201803.29
0

Come noto, quando il criterio di aggiudicazione è il prezzo più basso, l’ art. 97, al comma 1, del c. app. dispone che “Gli operatori economici forniscono, su richiesta della stazione appaltante, spiegazioni sul prezzo o sui costi proposti nelle offerte se queste appaiono anormalmente basse, sulla base di un giudizio tecnico sulla congruità, serietà, sostenibilità e realizzabilità dell’offerta” mentre il comma 2, in sintesi, prevede che  “la congruità delle offerte è valutata sulle offerte che presentano un ribasso pari o superiore ad una soglia di anomalia determinata” individuata secondo i metodi di cui alle lettere a), b), c), d), ed e) del medesimo comma.

Per quanto riguarda la soglia di anomalia, è necessario distinguere 3 casi in base al numero delle offerte ammesse:

– da 0 a 4 non viene fissata una soglia di anomalia, per cui si aggiudica la gara al minor prezzo (art. 97, comma 3 bis), ferma restando la facoltà per la stazione appaltante di valutare le offerte ai sensi del comma 6;

– da 5 a 9 offerte ammesse, non è possibile procedere all’esclusione automatica, ma la stazione appaltante deve procedere in contraddittorio alla valutazione di congruità  della offerta risultata anomala (art. 97, comma 3 bis / comma 8);

– oltre 10 offerte ammesse, è possibile escludere automaticamente le offerte che presentino una percentuale di ribasso superiore alla soglia di anomalia, già individuata, e solo se ciò sia stato espressamente previsto da una specifica clausola del bando di gara (art. 97, comma 8).

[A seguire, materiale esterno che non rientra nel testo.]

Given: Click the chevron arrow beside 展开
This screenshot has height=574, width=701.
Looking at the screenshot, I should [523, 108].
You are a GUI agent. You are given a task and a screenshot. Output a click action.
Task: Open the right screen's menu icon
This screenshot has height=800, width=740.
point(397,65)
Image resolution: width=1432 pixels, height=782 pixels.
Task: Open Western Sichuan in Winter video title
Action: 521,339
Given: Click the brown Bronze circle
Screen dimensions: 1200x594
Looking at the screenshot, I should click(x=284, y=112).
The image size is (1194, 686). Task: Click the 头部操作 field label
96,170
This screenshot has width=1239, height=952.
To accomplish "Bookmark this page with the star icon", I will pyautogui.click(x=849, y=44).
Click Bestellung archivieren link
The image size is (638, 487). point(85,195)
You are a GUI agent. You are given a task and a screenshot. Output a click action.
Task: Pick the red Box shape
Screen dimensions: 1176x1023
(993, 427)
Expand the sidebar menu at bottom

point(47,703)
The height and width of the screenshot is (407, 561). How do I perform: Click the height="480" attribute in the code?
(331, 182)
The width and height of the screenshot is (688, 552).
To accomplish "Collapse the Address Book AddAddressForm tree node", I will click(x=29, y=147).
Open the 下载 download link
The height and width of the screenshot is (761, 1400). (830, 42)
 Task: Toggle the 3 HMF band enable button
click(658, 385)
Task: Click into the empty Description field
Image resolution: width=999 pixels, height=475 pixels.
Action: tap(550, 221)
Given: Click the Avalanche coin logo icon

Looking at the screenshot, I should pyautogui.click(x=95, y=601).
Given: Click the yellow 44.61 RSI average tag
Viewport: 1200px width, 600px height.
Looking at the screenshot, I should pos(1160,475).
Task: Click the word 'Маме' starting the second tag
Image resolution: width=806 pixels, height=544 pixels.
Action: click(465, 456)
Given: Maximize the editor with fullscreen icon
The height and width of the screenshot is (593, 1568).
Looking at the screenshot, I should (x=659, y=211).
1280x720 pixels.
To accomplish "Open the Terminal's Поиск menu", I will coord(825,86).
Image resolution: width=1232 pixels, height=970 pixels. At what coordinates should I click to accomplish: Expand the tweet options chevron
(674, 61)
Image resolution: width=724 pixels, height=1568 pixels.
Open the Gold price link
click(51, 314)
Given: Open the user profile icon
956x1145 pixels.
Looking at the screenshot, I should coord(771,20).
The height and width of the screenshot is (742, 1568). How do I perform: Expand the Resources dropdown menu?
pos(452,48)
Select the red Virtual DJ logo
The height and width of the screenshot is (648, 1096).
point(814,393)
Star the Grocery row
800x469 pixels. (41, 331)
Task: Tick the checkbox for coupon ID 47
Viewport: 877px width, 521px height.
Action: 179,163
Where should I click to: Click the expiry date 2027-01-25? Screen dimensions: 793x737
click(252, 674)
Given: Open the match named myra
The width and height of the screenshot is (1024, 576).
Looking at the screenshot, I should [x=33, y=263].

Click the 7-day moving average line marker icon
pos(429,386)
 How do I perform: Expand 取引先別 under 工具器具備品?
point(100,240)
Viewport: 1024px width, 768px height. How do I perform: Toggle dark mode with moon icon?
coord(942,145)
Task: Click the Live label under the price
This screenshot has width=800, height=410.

Sovente accade, però, che la P.A. non inserisca specificatamente nella lettera d’invito la clausola di esclusione automatica limitandosi a riprodurre testualmente il comma 8 dell’art.97 del Codice.

Ne consegue che quando non è specificatamente indicata nel bando la clausola di esclusione automatica delle offerte anomale, la P.A. deve procedere alla verifica della congruità dell’offerta risultata con il maggior ribasso.

Il TAR Basilicata, seppur in via cautelare, infatti, ha avuto modo di precisare che “l’art. 97, comma 8, del D.Lg.vo n. 50/2016, secondo cui l’esclusione automatica per anomalia dev’essere prevista dal bando e “comunque, la facoltà di esclusione automatica non è esercitabile quando il numero delle offerte ammesse è inferiore a 10

Nel caso sottoposto al vaglio del Tribunale, il miglior offerente era stato escluso automaticamente e la gara aggiudicata al soggetto che si collocava subito al di sotto della soglia di anomalia.

Il bando, nel caso di specie, non prevedeva la clausola di esclusione automatica e i soggetti ammessi erano meno di 10 e dunque, quand’anche fosse stata prevista, comunque la P.A. non poteva procedere con l’esclusione automatica.